Acostumado a dizer que em rádio nada se cria, tudo se copia, procurava inspiração na programação da Rádio Guaíba, com noticiários, música, esporte e entrevistas.

Nos primeiros meses de funcionamento, a Rádio Floresta não teve grandes problemas. Com uma programação atrativa e participação nos acontecimentos locais, começaram a surgir os primeiros anunciantes, novos compromissos com uma ainda desconfiada audiência, e havia plano de regularizar a emissora.

O maior dos desafios para a principiante Floresta foi a histórica transmissão de um jogo de futebol do Centro Esportivo Gramadense em Bom Jesus, a 120 quilômetros de Gramado. Antonio Macaco aceitou a provocação de freqüentadores de um café da cidade que desafiaram a rádio a transmitir a partida.

Negociante, o dono da Floresta anunciou a cobertura na hora e ainda cobrou cotas de patrocínio de alguns dos presentes. Nos dias seguintes, orgulhoso, creditava o feito como “mais um gol da Floresta”.

CONTRATEMPO

Um dos primeiros obstáculos na vida da Floresta surgiu quando o sócio Rineu Benetti, receoso com a legislação, resolveu vender a sua parte no negócio. Sem os 30 mil cruzeiros necessários, Antonio Macaco solicitou um empréstimo a Marcílio Cardoso, presidente do PTB de Gramado.

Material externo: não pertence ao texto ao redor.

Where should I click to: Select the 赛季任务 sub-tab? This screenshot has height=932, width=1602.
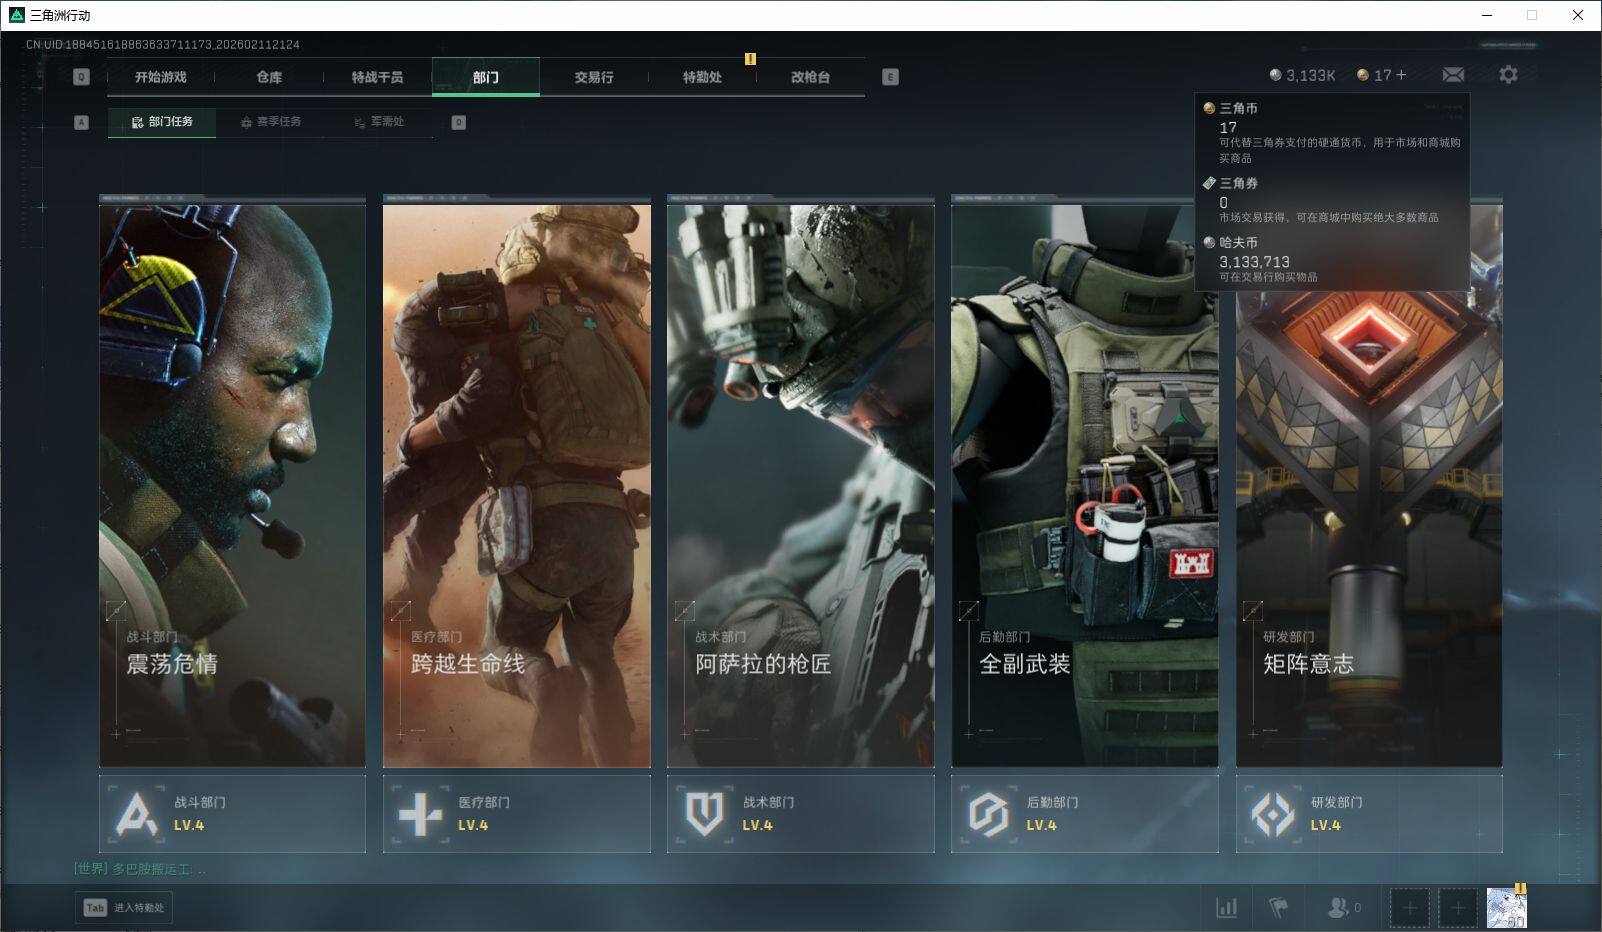[270, 122]
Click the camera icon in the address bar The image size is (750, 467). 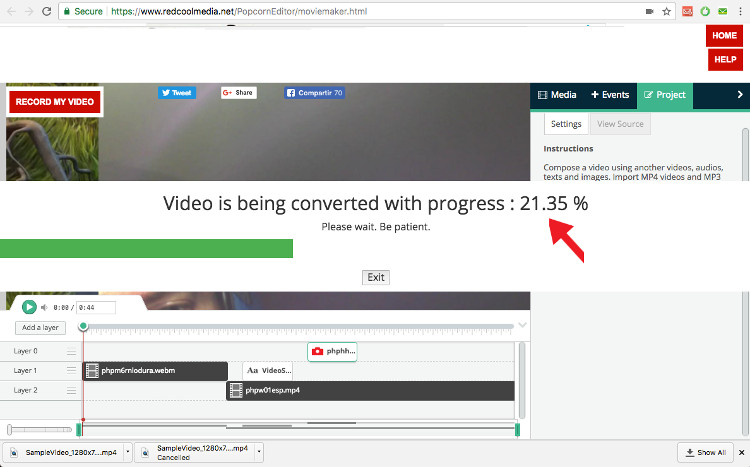(x=649, y=11)
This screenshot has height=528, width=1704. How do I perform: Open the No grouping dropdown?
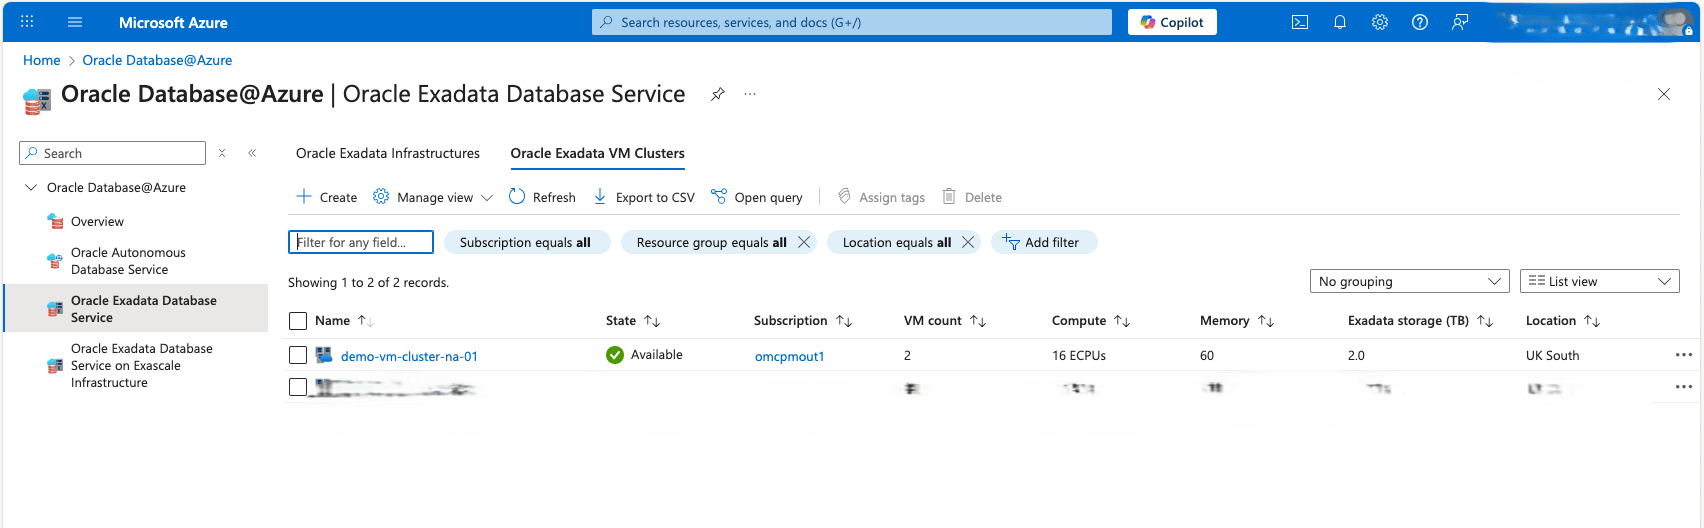click(1409, 282)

Foi o estopim para a oposição, atenta para o apoio da emissora ao Movimento da Legalidade, que garantira a posse do presidente João Goulart em 1961, e ao permanente espaço cedido pela Floresta para lideranças petebistas opinarem sobre política. Após denúncias anônimas, em setembro de 1962, ocorreu o primeiro fechamento da Rádio Floresta por decisão judicial.

O fundador da emissora jamais admitiu a clandestinidade da Floresta. “Clandestina não, pois tinha endereço conhecido. No máximo era ilegal”, afirmava. De qualquer forma, a rádio voltou ao ar em seguida e continuou prestando serviços comunitários. O capital da emissora foi dividido em cotas de 3 mil cruzeiros entre acionistas que aos poucos foram se desfazendo da participação.

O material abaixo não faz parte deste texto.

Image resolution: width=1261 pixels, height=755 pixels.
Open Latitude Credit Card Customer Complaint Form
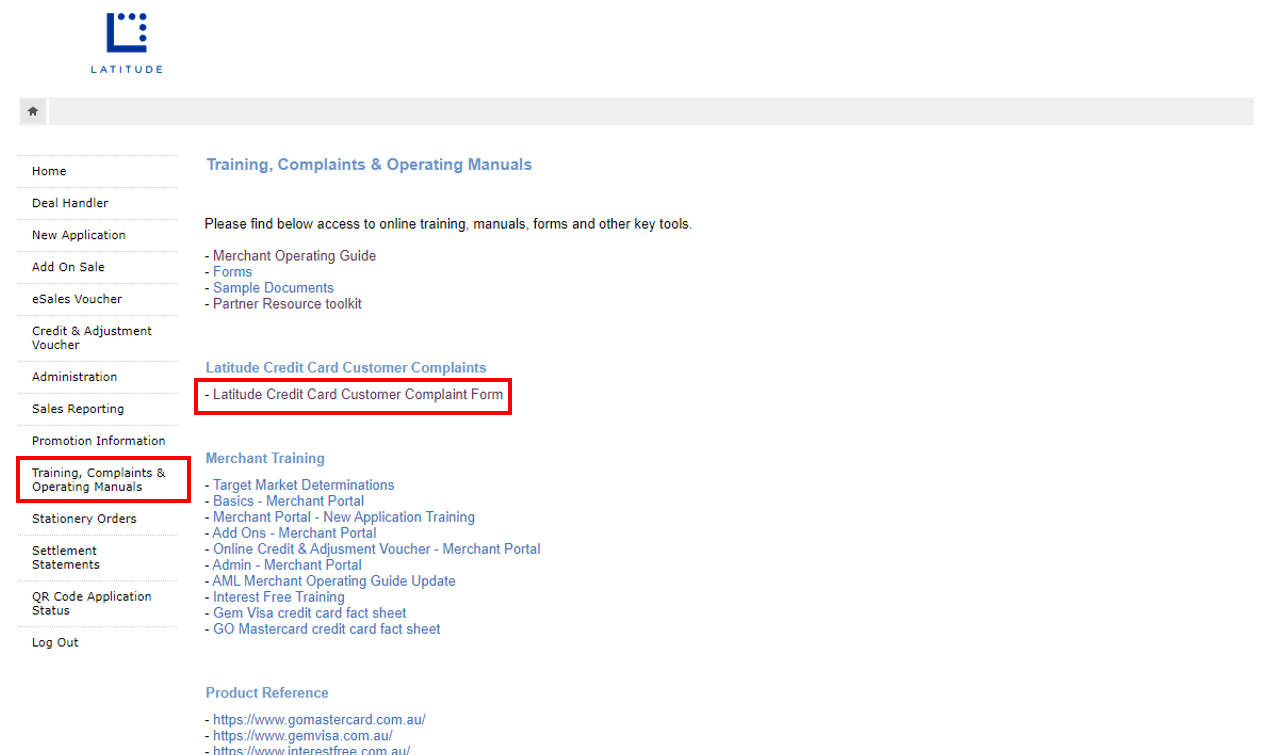(357, 395)

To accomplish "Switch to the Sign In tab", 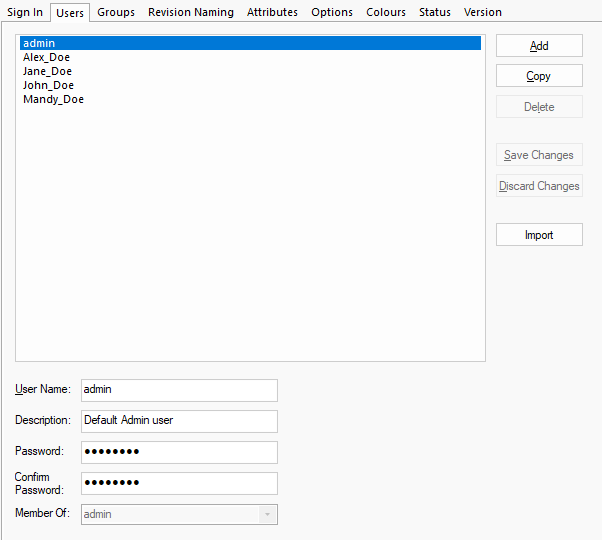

Crédito foto: Arquivo | Carlos Gilberto Drecksler

Rádio Floresta funcionou em peça no antigo Hotel Fisch (o segundo prédio, escuro), nas imediações do atual laguinho da Praça Major Nicoletti, no Centro

Apesar da ilegalidade, órgãos municipal, estadual e federal usavam os serviços da emissora para avisos públicos, fato amplamente debatido no processo judicial, que se estendeu de 1962 a 1965. Em abril de 1964, a Rádio Floresta fechou definitivamente por questões financeiras.

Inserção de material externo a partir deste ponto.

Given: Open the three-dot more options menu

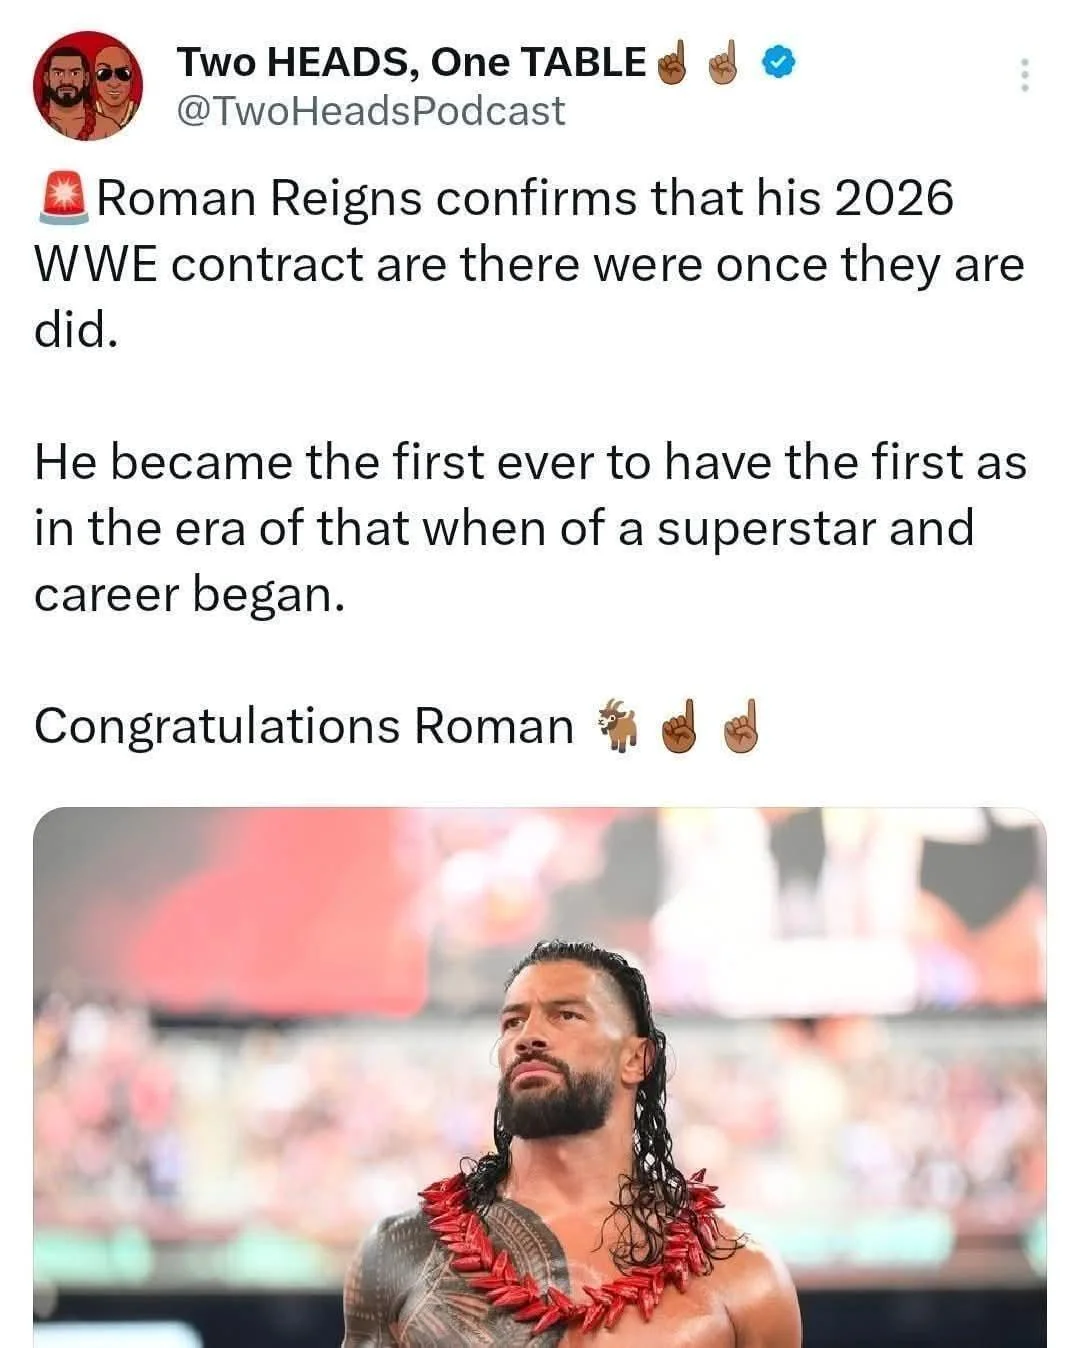Looking at the screenshot, I should click(x=1023, y=76).

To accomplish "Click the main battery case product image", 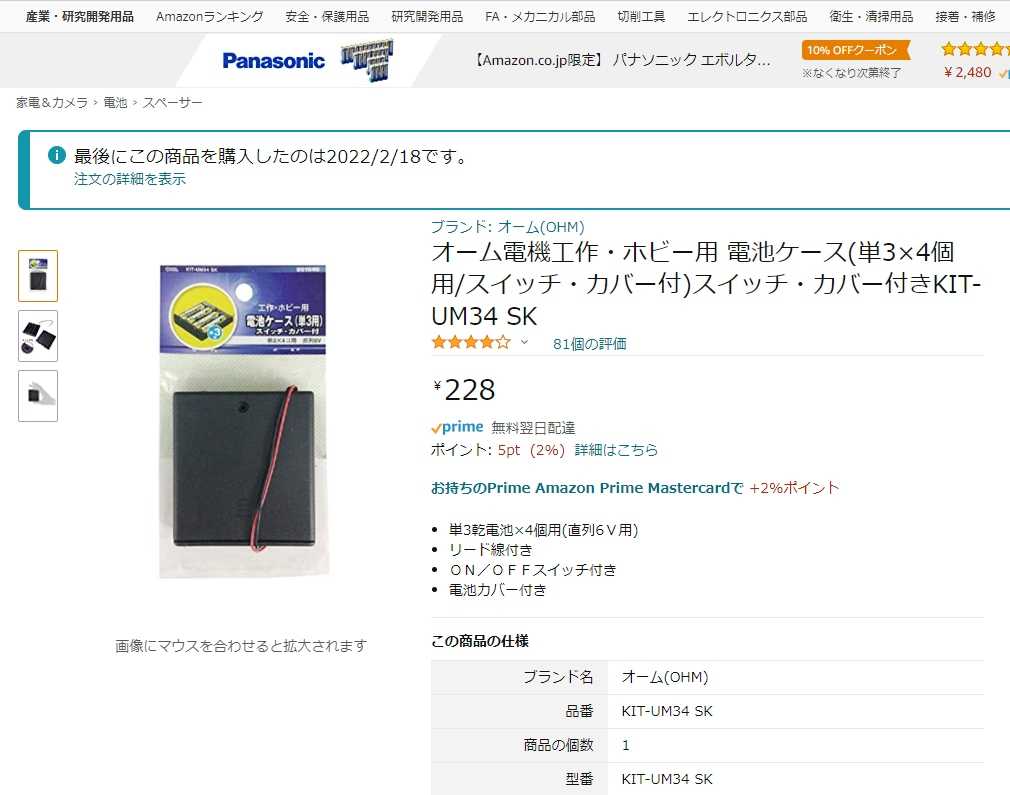I will pos(243,421).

Sem a Rádio Floresta, Antônio Macaco iniciou um negócio de despachante e, cerca de 30 anos depois, retomou a atividade de radialista na autorizada Rádio Excelsior de Gramado.

Dos alto-falantes nunca se separou, fazendo propaganda eleitoral periodicamente de dentro de um automóvel pelas ruas da cidade.

HOMENAGENS

Natural de São Luiz Gonzaga, Antonio Gonçalves da Silva morreu em Gramado em 1993, aos 64 anos.

O comunicador Antonio Gonçalves da Silva é nome de rua no Bairro Floresta. Sua obra, a Rádio Floresta, é nome de rua no Loteamento Altos da Viação Férrea, na Várzea Grande.

Publicado originalmente na edição nº 8, de 1998/1, página 15, da Revista Sui Generis – revista-laboratório do Curso de Jornalismo da Universidade do Vale do Rio dos Sinos (Unisinos) de São Leopoldo.

Fotos: arquivo do historiador Carlos Gilberto Drecksler.